Micro-Clustering: Finding Small Clusters in Large Diversity
This addresses the challenge of enumerating meaningful small clusters in large, noisy datasets, which is incremental as it builds on clique mining approaches.
The paper tackles the problem of micro-clustering to find small, strongly related groups in data, proposing data polishing to clarify clusters by replacing dense subgraphs with cliques, which drastically reduces the number of maximal cliques to around 1,000 and improves computational efficiency.
We address the problem of un-supervised soft-clustering called micro-clustering. The aim of the problem is to enumerate all groups composed of records strongly related to each other, while standard clustering methods separate records at sparse parts. The problem formulation of micro-clustering is non-trivial. Clique mining in a similarity graph is a typical approach, but it results in a huge number of cliques that are of many similar cliques. We propose a new concept data polishing.

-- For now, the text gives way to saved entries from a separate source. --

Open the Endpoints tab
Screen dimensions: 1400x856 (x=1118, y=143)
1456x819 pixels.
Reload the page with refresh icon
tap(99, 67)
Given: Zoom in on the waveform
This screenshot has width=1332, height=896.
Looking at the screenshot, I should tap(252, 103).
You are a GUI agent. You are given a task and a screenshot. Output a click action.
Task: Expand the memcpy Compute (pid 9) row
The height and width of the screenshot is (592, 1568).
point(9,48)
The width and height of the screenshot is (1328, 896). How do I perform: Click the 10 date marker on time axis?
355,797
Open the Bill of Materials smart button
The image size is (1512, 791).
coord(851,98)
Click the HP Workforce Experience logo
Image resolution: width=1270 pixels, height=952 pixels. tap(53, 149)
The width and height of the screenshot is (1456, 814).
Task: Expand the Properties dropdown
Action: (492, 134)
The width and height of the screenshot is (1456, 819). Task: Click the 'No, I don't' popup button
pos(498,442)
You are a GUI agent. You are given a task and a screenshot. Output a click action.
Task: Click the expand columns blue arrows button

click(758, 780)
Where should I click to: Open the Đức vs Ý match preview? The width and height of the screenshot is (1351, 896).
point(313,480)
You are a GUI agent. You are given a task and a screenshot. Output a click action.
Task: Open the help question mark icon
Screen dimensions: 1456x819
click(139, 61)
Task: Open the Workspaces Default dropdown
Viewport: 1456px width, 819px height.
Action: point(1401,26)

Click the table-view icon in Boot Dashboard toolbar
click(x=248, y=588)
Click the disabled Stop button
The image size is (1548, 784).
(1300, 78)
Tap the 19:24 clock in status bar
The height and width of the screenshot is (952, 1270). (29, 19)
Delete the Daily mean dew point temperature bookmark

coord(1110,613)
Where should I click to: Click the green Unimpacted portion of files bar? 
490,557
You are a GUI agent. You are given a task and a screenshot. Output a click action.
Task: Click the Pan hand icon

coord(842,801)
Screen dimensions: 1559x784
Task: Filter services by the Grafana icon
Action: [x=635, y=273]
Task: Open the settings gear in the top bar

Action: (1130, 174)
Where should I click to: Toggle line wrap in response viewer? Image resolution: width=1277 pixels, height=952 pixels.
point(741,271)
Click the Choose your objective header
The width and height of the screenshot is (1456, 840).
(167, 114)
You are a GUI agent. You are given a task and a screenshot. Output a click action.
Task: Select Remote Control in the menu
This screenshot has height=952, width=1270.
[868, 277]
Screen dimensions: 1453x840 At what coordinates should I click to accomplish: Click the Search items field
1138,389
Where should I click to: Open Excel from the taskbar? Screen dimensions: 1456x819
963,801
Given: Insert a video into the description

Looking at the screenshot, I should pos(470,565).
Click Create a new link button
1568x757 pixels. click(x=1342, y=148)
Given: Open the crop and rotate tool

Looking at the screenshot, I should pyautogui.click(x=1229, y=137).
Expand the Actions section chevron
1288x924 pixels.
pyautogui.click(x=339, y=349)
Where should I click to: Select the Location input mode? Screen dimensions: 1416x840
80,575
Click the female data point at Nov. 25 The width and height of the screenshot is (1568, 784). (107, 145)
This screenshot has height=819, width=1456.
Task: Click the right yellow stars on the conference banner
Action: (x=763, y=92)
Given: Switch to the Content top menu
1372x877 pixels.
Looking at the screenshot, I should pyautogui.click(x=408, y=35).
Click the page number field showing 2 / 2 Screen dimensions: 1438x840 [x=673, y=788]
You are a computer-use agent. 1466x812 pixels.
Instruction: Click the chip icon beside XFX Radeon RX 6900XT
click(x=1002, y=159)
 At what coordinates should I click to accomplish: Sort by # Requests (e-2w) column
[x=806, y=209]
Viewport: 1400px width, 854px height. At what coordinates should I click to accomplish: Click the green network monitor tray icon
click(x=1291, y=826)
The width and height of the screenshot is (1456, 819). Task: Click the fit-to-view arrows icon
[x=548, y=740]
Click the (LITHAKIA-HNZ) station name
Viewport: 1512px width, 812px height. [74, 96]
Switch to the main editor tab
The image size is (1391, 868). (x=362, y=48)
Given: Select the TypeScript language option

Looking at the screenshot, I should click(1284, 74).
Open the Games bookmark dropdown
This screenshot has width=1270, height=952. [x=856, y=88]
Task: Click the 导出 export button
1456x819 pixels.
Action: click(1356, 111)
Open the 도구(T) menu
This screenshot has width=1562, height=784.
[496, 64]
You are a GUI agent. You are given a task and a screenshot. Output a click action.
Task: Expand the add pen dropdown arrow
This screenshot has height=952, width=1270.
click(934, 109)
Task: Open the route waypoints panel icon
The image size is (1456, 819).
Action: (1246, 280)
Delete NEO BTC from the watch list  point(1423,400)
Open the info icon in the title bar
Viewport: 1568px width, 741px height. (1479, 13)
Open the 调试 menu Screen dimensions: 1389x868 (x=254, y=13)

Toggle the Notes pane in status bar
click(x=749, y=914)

The cause of huge solutions can be considered that the groups are not clear in the data, that is, the boundaries of the groups are not clear, because of noise, uncertainty, lie, lack, etc. Data polishing clarifies the groups by perturbating the data. Specifically, dense subgraphs that would correspond to clusters are replaced by cliques. The clusters are clarified as maximal cliques, thus the number of maximal cliques will be drastically reduced. We also propose an efficient algorithm applicable even for large scale data. Computational experiments showed the efficiency of our algorithm, i.e., the number of solutions is small, (e.g., 1,000), the members of each group are deeply related, and the computation time is short.